BEGIN Records for processing
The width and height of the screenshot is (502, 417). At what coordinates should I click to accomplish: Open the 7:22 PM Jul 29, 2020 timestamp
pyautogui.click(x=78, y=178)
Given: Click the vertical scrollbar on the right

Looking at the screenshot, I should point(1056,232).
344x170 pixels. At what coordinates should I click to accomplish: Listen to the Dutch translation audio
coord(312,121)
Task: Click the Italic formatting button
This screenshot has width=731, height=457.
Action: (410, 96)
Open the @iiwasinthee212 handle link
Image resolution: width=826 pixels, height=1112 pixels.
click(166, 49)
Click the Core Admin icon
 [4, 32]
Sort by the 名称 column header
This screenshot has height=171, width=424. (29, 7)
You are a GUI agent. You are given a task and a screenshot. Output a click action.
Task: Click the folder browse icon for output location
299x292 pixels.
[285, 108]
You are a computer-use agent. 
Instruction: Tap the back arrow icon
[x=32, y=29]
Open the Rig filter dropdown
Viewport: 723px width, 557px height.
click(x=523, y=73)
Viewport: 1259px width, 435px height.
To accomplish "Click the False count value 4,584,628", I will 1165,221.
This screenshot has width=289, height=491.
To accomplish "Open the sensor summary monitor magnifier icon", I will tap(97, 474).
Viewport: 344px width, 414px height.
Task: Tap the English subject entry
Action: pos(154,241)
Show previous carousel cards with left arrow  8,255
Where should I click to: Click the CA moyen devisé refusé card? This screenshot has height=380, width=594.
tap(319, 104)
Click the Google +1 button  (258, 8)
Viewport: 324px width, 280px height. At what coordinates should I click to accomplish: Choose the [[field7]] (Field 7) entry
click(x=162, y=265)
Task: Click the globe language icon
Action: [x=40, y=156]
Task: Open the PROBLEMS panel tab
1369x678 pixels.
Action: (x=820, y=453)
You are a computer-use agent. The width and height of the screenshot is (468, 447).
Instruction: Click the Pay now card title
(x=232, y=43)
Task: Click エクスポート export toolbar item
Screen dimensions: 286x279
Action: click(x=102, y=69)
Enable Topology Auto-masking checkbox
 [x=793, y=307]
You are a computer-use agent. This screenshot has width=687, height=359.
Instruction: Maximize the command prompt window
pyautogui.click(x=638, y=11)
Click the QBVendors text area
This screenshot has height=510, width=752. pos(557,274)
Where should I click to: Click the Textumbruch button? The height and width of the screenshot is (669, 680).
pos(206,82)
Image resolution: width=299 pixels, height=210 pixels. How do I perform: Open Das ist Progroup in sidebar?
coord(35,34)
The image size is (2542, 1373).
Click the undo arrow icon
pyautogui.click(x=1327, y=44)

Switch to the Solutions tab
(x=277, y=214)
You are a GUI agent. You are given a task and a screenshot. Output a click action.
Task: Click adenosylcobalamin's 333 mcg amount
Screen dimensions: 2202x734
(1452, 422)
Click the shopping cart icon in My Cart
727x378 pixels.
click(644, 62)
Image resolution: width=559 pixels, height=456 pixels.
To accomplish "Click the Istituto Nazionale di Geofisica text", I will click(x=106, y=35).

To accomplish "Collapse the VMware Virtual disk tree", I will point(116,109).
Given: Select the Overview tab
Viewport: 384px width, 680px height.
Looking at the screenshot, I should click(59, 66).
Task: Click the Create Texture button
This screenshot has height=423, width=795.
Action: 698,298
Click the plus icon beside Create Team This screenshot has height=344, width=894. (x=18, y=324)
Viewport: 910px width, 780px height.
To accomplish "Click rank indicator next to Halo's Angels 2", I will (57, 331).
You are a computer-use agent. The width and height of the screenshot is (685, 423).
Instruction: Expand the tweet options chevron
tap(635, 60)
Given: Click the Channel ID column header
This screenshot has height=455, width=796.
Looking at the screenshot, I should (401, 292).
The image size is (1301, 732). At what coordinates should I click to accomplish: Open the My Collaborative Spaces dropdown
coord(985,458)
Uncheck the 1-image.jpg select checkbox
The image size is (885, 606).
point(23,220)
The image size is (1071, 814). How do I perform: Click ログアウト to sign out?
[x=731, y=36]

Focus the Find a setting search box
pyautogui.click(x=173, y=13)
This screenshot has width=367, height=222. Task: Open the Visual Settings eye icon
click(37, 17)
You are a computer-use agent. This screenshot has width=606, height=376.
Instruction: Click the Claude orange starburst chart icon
END Records for processing
--- Goal of the exercise ---
The listing above should be printed again in full, unchanged.

--- Output for this task ---
The width and height of the screenshot is (502, 417). At what coordinates should I click to accomplish: Open the 7:22 PM Jul 29, 2020 timestamp
pyautogui.click(x=78, y=178)
Given: Click the vertical scrollbar on the right

Looking at the screenshot, I should point(1056,232).
344x170 pixels. At what coordinates should I click to accomplish: Listen to the Dutch translation audio
coord(312,121)
Task: Click the Italic formatting button
This screenshot has width=731, height=457.
Action: (410, 96)
Open the @iiwasinthee212 handle link
Image resolution: width=826 pixels, height=1112 pixels.
click(166, 49)
Click the Core Admin icon
 [4, 32]
Sort by the 名称 column header
This screenshot has height=171, width=424. (29, 7)
You are a GUI agent. You are given a task and a screenshot. Output a click action.
Task: Click the folder browse icon for output location
299x292 pixels.
[285, 108]
You are a computer-use agent. 
Instruction: Tap the back arrow icon
[x=32, y=29]
Open the Rig filter dropdown
Viewport: 723px width, 557px height.
click(x=523, y=73)
Viewport: 1259px width, 435px height.
To accomplish "Click the False count value 4,584,628", I will 1165,221.
This screenshot has width=289, height=491.
To accomplish "Open the sensor summary monitor magnifier icon", I will tap(97, 474).
Viewport: 344px width, 414px height.
Task: Tap the English subject entry
Action: pos(154,241)
Show previous carousel cards with left arrow  8,255
Where should I click to: Click the CA moyen devisé refusé card? This screenshot has height=380, width=594.
tap(319, 104)
Click the Google +1 button  (258, 8)
Viewport: 324px width, 280px height. At what coordinates should I click to accomplish: Choose the [[field7]] (Field 7) entry
click(x=162, y=265)
Task: Click the globe language icon
Action: [x=40, y=156]
Task: Open the PROBLEMS panel tab
1369x678 pixels.
Action: (x=820, y=453)
You are a computer-use agent. The width and height of the screenshot is (468, 447).
Instruction: Click the Pay now card title
(x=232, y=43)
Task: Click エクスポート export toolbar item
Screen dimensions: 286x279
Action: click(x=102, y=69)
Enable Topology Auto-masking checkbox
 [x=793, y=307]
You are a computer-use agent. This screenshot has width=687, height=359.
Instruction: Maximize the command prompt window
pyautogui.click(x=638, y=11)
Click the QBVendors text area
This screenshot has height=510, width=752. pos(557,274)
Where should I click to: Click the Textumbruch button? The height and width of the screenshot is (669, 680).
pos(206,82)
Image resolution: width=299 pixels, height=210 pixels. How do I perform: Open Das ist Progroup in sidebar?
coord(35,34)
The image size is (2542, 1373).
Click the undo arrow icon
pyautogui.click(x=1327, y=44)

Switch to the Solutions tab
(x=277, y=214)
You are a GUI agent. You are given a task and a screenshot. Output a click action.
Task: Click adenosylcobalamin's 333 mcg amount
Screen dimensions: 2202x734
(1452, 422)
Click the shopping cart icon in My Cart
727x378 pixels.
click(644, 62)
Image resolution: width=559 pixels, height=456 pixels.
To accomplish "Click the Istituto Nazionale di Geofisica text", I will click(x=106, y=35).

To accomplish "Collapse the VMware Virtual disk tree", I will point(116,109).
Given: Select the Overview tab
Viewport: 384px width, 680px height.
Looking at the screenshot, I should click(59, 66).
Task: Click the Create Texture button
This screenshot has height=423, width=795.
Action: 698,298
Click the plus icon beside Create Team This screenshot has height=344, width=894. (x=18, y=324)
Viewport: 910px width, 780px height.
To accomplish "Click rank indicator next to Halo's Angels 2", I will (57, 331).
You are a computer-use agent. The width and height of the screenshot is (685, 423).
Instruction: Expand the tweet options chevron
tap(635, 60)
Given: Click the Channel ID column header
This screenshot has height=455, width=796.
Looking at the screenshot, I should (401, 292).
The image size is (1301, 732). At what coordinates should I click to accomplish: Open the My Collaborative Spaces dropdown
coord(985,458)
Uncheck the 1-image.jpg select checkbox
The image size is (885, 606).
point(23,220)
The image size is (1071, 814). How do I perform: Click ログアウト to sign out?
[x=731, y=36]

Focus the Find a setting search box
pyautogui.click(x=173, y=13)
This screenshot has width=367, height=222. Task: Open the Visual Settings eye icon
click(37, 17)
You are a computer-use agent. This screenshot has width=606, height=376.
Instruction: Click the Claude orange starburst chart icon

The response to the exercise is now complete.